Mom was an artist, and could paint and draw in ways that left me amazed.
As the oldest daughter in a family of six children, I grew up very much in awe of my Mother. She was fiercely opinionated, always outspoken and she never backed down from a conflict. I remember her as the champion of young girls in town when one historically snowy winter had her contacting the principal of the local Junior High School to demand that her daughters be allowed to wear pants to school. “I will send my daughters in skirts when all the boys have to walk to school with bare legs, too.”
She was my hero.
By the time I was old enough to understand the concept of time, I wanted to grow up to be exactly like my Mother. I wanted to be smart. I wanted to be artistic. I yearned to know how to cook and I was determined to become a mother myself.
So much of my life has seen me happily copying my Mom. So much of it has seen me wanting to echo her strength and her resilience.
But something has changed in the past few years, and it has shown me that my mother can still teach me lessons even as I reach the age of Medicare.

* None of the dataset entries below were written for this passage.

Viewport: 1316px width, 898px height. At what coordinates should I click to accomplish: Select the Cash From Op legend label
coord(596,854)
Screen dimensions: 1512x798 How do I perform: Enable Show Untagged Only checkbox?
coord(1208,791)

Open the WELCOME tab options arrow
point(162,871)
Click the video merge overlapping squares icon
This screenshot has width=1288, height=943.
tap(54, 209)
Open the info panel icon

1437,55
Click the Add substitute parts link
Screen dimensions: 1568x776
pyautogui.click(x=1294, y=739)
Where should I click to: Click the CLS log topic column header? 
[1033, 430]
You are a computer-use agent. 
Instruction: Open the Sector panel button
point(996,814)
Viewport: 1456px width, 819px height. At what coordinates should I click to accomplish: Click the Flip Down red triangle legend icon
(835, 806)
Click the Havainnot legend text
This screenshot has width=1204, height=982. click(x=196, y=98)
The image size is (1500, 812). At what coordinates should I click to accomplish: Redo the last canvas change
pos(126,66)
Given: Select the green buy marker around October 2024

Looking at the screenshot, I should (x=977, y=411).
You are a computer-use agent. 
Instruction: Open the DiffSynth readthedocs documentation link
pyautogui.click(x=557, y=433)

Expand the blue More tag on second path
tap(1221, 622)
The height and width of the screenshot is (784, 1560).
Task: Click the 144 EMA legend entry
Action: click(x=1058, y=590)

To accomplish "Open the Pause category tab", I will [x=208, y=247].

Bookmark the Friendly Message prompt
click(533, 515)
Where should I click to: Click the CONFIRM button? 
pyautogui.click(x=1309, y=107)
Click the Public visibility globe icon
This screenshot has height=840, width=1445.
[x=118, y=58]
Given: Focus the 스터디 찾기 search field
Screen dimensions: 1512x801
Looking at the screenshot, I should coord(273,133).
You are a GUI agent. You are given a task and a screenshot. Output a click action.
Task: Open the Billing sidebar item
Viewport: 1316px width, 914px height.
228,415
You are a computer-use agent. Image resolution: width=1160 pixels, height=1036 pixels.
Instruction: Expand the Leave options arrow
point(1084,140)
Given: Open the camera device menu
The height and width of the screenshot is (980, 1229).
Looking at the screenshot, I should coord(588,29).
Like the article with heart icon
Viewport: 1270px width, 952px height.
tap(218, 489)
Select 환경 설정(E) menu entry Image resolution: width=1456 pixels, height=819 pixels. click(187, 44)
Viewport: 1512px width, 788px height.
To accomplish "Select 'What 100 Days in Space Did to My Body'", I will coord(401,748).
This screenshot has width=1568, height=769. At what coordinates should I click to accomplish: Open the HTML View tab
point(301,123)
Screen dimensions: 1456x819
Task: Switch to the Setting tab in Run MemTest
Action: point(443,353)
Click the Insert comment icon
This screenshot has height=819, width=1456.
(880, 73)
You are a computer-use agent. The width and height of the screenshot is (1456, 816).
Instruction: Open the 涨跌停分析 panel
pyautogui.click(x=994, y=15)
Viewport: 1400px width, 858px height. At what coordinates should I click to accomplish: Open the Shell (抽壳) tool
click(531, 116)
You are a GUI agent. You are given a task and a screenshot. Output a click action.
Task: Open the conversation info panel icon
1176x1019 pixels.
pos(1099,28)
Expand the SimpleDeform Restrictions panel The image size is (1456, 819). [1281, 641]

Mom is 91 years old now. She has overcome cancer, pneumonia and even Covid 19. She still lives in the house where she raised all of us, where she cared for our Dad through several illnesses, and where she watched as he died.
Most of her children are still around her, still sharing meals in that same kitchen, still watching TV in that same room.
Along with my brothers and sisters, I try to take my turn visiting Mom, and doing what little I can to help take care of her. She has a lovely woman living there as her Home Health Aide. She watches TV, and naps in her favorite chair, with her sweet little kitty on her lap.
I come to visit, bringing home made soup or a pasta dish. We chat and smile and watch a bit of TV.
Then I get back into my car and head home. And I think, for the first time in all of my long life, “Please, universe, please don’t let me be just like my Mom. I don’t want to live as long as she has.” Please don’t let me follow in her footsteps as she gets to the end of her path.
I love this life. I have had a wonderful, joyful, hilarious time on this funny planet. I am in no real hurry to leave.
But please, dear Universe and gods and goddesses and fates, please don’t let me live so long that I am unable to cook my own dinner. Please don’t let me live to be a woman who can no longer sing, or swim in the ocean, or pick my own herbs, or write a blog post, or read a good story. Please don’t hang onto me so long that my children worry over who will weed my garden and who will wash my hair.
Life is a sacred gift. Each of us has our turn on center stage. Life is a fabulous blessing.
I am eternally grateful for the life I have been given.
Please let me squeeze lots more laughter out of it. But please, please, send me on to the next big adventure before I am unable to remember the pleasures that came with this one.